Stored entries —
☆ ☆ ☆ ☆

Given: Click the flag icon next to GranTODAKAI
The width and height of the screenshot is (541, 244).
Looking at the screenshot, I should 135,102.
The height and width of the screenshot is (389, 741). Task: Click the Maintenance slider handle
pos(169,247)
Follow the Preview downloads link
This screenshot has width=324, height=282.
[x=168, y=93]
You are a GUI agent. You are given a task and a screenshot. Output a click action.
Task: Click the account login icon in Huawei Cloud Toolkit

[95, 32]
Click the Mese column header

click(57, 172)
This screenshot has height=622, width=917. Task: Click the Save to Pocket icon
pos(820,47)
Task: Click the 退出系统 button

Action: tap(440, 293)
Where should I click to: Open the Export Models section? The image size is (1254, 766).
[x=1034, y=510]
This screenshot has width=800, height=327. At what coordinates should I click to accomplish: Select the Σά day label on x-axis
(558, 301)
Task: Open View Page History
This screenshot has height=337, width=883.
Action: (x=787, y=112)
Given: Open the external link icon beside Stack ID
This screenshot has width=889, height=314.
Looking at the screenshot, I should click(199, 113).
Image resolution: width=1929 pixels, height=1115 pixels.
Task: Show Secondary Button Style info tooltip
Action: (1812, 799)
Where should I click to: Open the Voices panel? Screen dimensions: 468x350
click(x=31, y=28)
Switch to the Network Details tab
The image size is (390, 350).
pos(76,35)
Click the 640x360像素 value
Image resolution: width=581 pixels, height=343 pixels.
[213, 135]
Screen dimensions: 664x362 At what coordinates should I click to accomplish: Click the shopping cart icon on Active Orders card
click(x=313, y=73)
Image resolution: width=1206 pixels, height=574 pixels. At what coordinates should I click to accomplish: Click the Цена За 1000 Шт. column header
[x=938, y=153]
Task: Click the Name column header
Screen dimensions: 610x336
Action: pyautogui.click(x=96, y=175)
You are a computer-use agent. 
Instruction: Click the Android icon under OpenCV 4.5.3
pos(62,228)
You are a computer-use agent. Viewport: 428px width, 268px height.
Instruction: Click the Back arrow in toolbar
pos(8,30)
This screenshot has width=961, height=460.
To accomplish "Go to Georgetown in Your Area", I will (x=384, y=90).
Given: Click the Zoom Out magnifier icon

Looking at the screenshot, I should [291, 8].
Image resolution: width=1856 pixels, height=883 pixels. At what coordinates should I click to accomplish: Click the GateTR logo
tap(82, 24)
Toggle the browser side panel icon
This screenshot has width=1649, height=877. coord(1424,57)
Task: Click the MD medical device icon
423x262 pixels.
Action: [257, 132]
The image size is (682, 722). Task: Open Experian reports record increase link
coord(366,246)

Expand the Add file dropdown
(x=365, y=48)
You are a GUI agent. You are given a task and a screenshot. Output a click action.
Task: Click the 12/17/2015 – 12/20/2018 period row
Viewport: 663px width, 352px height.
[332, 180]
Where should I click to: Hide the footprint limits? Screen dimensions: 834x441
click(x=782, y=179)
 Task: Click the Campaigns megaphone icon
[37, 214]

☆ ☆ ☆ ☆

What needs to be done —
Every line in the records above with the string "agent" in it should be shown.

Solution for this exercise —
You are a GUI agent. You are given a task and a screenshot. Output a click action.
You are a computer-use agent. 
You are a computer-use agent. Viewport: 428px width, 268px height.
You are a GUI agent. You are given a task and a screenshot. Output a click action.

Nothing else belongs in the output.